--- PROVIDED MATERIAL ---
====

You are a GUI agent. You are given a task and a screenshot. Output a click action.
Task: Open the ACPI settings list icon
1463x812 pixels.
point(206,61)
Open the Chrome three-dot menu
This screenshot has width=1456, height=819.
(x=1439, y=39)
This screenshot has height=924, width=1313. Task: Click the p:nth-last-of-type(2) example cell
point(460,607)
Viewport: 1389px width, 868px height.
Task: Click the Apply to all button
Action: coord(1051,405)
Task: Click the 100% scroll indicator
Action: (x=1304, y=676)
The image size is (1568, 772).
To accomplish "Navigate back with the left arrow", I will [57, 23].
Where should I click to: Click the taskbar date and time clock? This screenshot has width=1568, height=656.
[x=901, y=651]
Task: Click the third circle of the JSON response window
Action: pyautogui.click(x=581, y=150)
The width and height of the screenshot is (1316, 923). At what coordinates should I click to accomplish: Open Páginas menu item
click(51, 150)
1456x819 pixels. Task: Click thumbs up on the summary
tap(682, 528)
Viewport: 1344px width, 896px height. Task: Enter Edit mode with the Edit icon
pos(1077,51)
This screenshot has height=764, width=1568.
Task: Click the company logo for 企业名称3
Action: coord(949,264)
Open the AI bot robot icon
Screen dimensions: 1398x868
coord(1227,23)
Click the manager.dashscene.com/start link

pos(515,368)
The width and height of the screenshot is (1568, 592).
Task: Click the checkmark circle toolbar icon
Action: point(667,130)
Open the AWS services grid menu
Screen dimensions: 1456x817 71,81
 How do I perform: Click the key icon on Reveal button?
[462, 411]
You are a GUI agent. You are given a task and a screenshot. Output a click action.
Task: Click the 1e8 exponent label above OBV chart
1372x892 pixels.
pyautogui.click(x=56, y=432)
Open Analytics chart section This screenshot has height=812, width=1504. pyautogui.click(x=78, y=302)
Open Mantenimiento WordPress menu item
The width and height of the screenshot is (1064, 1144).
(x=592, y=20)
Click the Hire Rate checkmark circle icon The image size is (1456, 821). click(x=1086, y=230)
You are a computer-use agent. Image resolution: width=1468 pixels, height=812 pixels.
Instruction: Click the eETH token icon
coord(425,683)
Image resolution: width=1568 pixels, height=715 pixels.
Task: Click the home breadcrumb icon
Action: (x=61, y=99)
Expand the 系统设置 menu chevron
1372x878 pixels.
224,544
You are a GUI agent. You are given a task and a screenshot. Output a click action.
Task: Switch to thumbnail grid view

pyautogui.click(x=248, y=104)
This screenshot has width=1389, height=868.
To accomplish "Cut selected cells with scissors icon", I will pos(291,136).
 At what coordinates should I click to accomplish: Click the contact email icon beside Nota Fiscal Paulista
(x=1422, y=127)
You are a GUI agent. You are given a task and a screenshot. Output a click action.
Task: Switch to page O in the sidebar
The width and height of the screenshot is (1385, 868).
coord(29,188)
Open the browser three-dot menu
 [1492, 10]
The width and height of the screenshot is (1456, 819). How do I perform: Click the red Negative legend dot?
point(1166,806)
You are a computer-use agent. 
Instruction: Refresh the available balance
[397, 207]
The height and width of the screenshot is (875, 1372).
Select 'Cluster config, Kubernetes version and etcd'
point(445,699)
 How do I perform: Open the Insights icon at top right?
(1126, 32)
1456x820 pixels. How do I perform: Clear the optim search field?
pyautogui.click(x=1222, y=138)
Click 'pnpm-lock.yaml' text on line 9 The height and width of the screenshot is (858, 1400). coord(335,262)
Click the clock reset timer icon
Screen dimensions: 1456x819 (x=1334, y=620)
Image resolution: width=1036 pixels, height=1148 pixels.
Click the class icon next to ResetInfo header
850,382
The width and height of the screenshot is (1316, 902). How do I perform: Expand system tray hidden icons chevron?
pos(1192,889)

====

For every line above that includes the word "size", return the line.

--- RESPONSE BOX ---
The image size is (1568, 772).
Click the Hire Rate checkmark circle icon The image size is (1456, 821). click(x=1086, y=230)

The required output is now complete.